Durante ese proceso, los hermanos de Miguel se retiraron de la empresa y quedaron solamente Johanna y Miguel, así que consiguieron los empleados que necesitaban y se organizaron de acuerdo a las exigencias del Fondo Emprender.

Debido a que el Fondo tenía el derecho de revisar sus cuentas, sus instalaciones, y las condiciones en las que trabajaban y desarrollaban el pan, tuvieron que convertirse en una empresa legalmente constituida ordenada, con registros completos, impuestos y cuentas al día y cada área perfectamente organizada. Fue una manera que Dios usó para enseñarles la importancia del orden, pues si no cumplían con las condiciones, en cualquier momento les podían solicitar la devolución de los 132 millones y no se podían dar el lujo de perder ese dinero.

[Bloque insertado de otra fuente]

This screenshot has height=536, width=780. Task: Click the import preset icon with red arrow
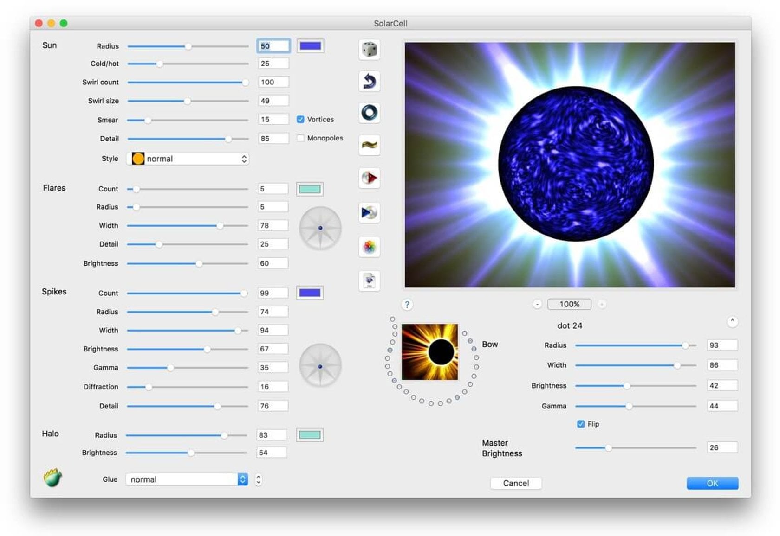[x=369, y=178]
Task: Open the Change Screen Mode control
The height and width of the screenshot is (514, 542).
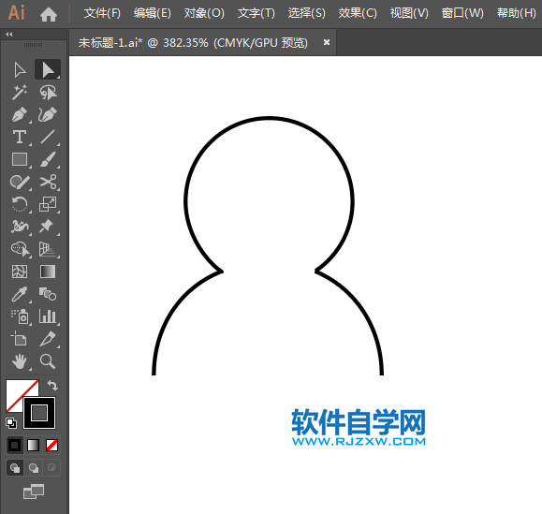Action: [x=34, y=492]
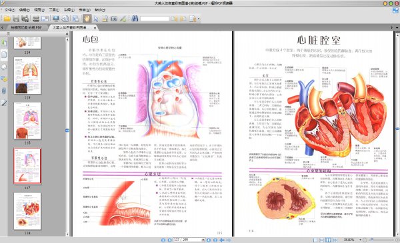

Pero como dice la Biblia: Al que mucho se le da, mucho se le exigirá. (Lucas 12:48), así que empezaron a llegar nuevas oportunidades para elaborar productos que no sabían que podían hacer, a participar en eventos como el Burger Master, proveyendo los panes a quienes luego resultan ganadores, lo que ha servido para que se den a conocer, pero también ha significado un reto enorme: “Ha sido increíble darnos cuenta del nivel productivo al que podemos llegar. Por ejemplo, veníamos haciendo 50 mil panes al mes, pero durante el primer Burger Master tuvimos que hacer 53 mil panes… ¡en 10 días! El segundo año hicimos 83 mil.

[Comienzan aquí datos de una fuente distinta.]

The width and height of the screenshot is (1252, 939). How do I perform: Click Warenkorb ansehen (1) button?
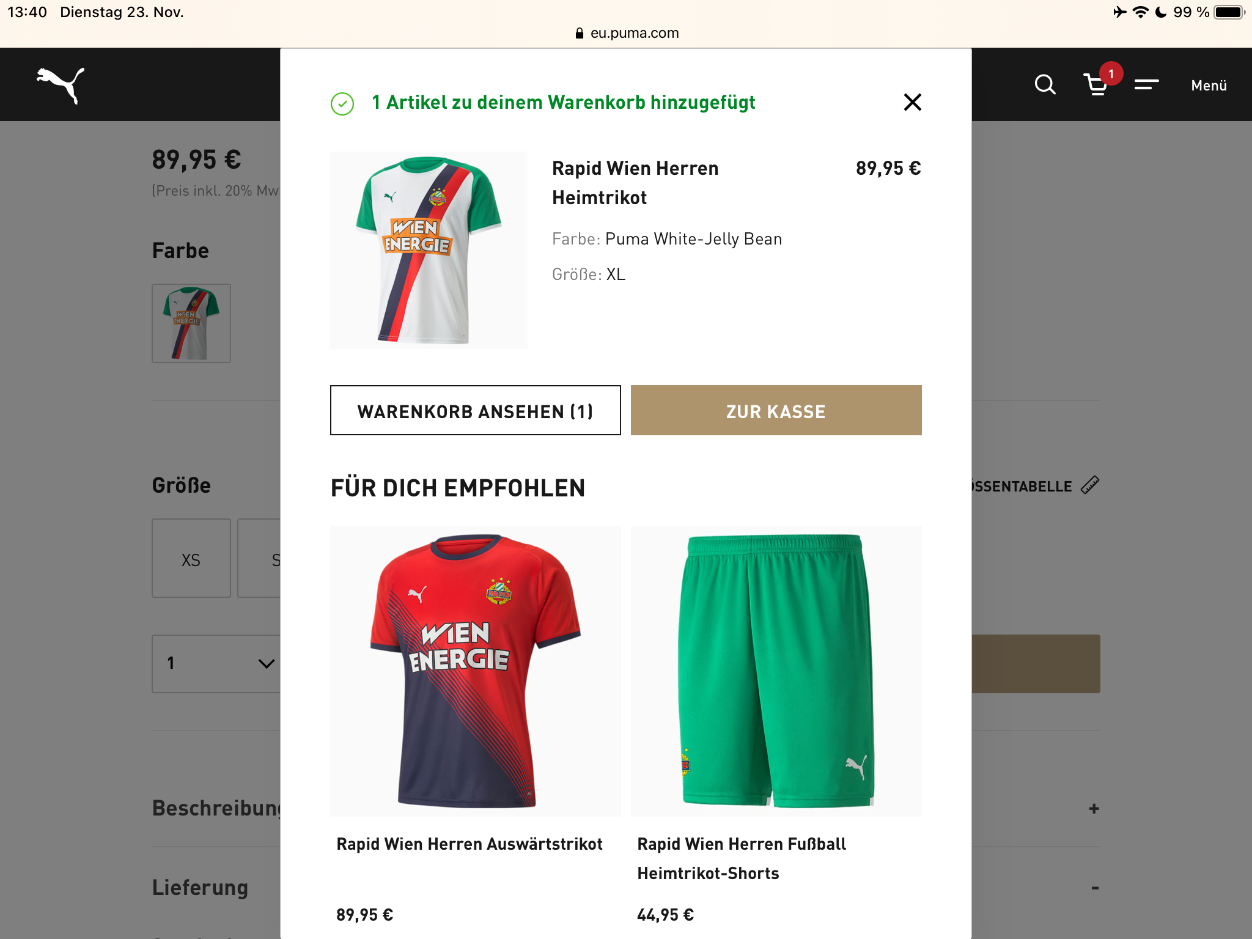click(x=475, y=411)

Para Johanna y Miguel, la clave del éxito ha sido siempre la obediencia. Aunque las ventas a veces bajen y a veces suban, la constante es la disciplina que ellos tienen y la obediencia para hacer lo que Dios les dice que hagan. Por eso la empresa pasó a tener 19 empleados, tuvieron que trastearse a unas instalaciones más grandes y los invitan constantemente a ferias y eventos con todo cubierto para que tengan su stand y puedan dar a conocer sus productos, pero también puedan mostrarle al mundo lo que Dios ha hecho con ellos.

Eso significa brillar en este mundo. “Nuestra visión no es tener un negocio para ganar plata y ser mi súper millonarios, es saber que podemos darles empleo a otras personas”, cuenta Johanna.

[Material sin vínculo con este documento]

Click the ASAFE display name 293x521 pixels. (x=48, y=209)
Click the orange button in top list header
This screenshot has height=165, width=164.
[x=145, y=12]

El servicio a Dios, su mejor complemento

Después de todo el apoyo recibido por parte del ministerio de Casa2, en el 2022, Johanna y Miguel se vincularon como servidores.

Al principio los agobiaban la falta de tiempo, (cuatro hijos, el trabajo, un negocio naciente, la distancia). A veces llegaban muy tarde, prácticamente para ayudar a recoger, pero siempre tuvieron el propósito de ir y no desvincularse, sin importar lo que ocurriera.

“Muchas veces llegábamos ya cuando se estaba despidiendo. Pero llegábamos, porque sentíamos que dar y servir a las parejas, además de alimentarnos en el ministerio era como un engrudo que nos hacía mantenernos firmes”, cuenta Johanna.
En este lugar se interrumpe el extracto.